San Francisco Bay is the defining landscape feature of the place we call ‘The Bay Area,’ but most of us only experience the Bay as we view it from an airplane window or drive across one of its bridges. These views from afar suggest that the Bay is static and sterile, but this impression is deceptive. If you are one of the many thousands of students who have experienced the Bay through a school excursion with the Marine Science Institute or other educational programs, you observed its rich plankton soup under a microscope, sorted clams and worms and crustaceans from mud samples, and identified the gobies, sole, halibut, bat rays, sharks, sardines, and smelt caught with trawls. San Francisco Bay is much more than a landscape feature. It is a dynamic ecosystem, continually changing and teeming with life. The Bay once supported the most valuable fisheries on the west coast of the United States, but commercial fishing for shellfish, shrimp, sturgeon, shad, salmon, and striped bass ended many decades ago because of habitat loss, pollution, invasive species and over harvest.
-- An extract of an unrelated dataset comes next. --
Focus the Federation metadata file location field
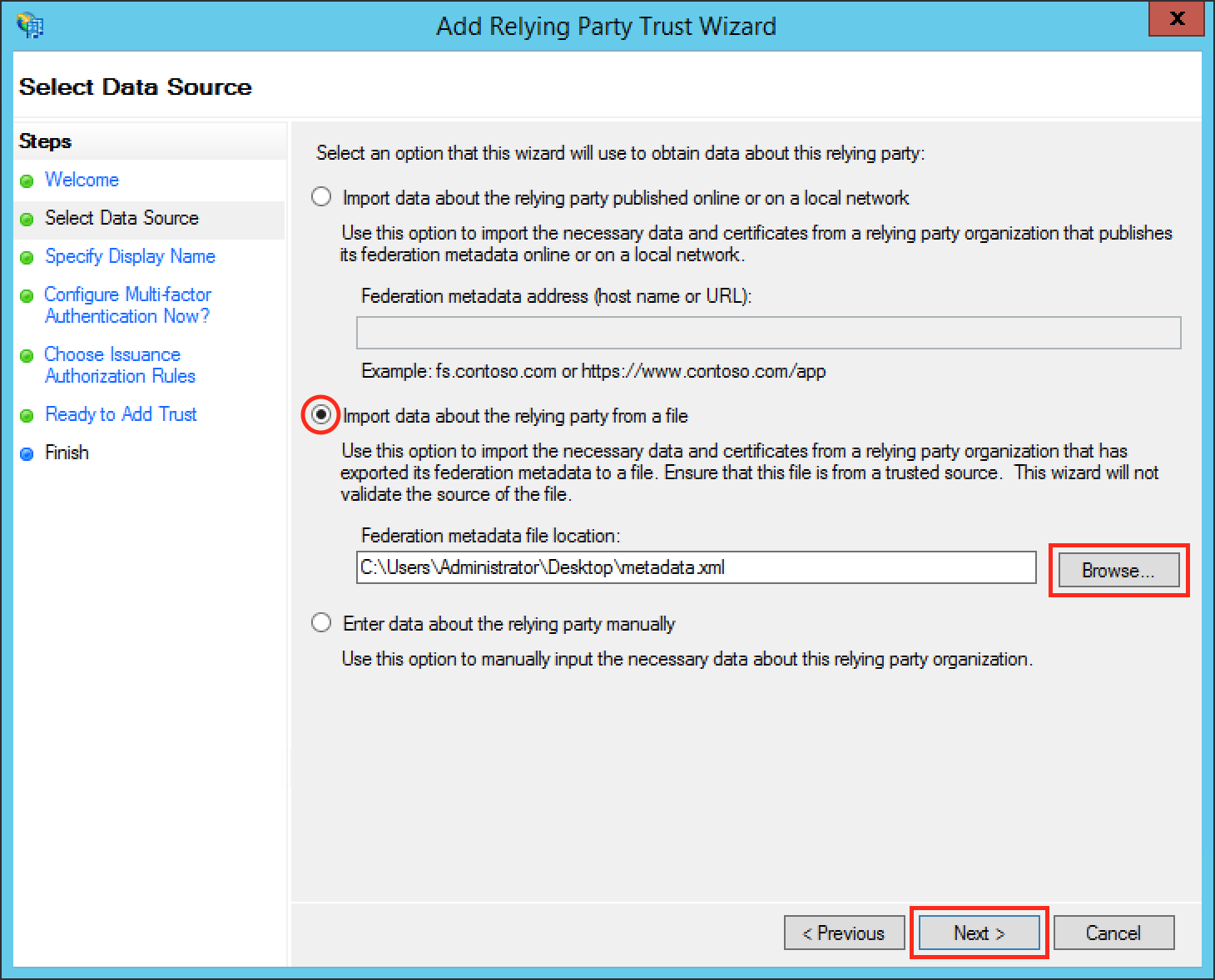This screenshot has width=1215, height=980. click(696, 567)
Bay Area residents feel a sense of responsibility to protect San Francisco Bay and keep it healthy. Some even dream about the recovery of fish stocks so they can sustain commercial fishing once again inside the Bay. How is our Bay doing? Is it highly polluted or pretty clean? How does its health compare with other estuaries in the United States? Are things getting better or worse? Does costly wastewater treatment have benefits? What are the biggest threats to the Bay and how can we reduce or eliminate those threats? How will the Bay change in the future? These questions can only be answered with investments in study and monitoring, and they are the driving force behind the Regional Monitoring Program (RMP). We describe here some selected results from water quality surveillance conducted by the U.S. Geological Survey (USGS) as one component of the RMP. We present results as lessons about how the Bay works as a complex dynamic system, and we show how these lessons are relevant to the broad RMP objectives supporting Bay protection and management.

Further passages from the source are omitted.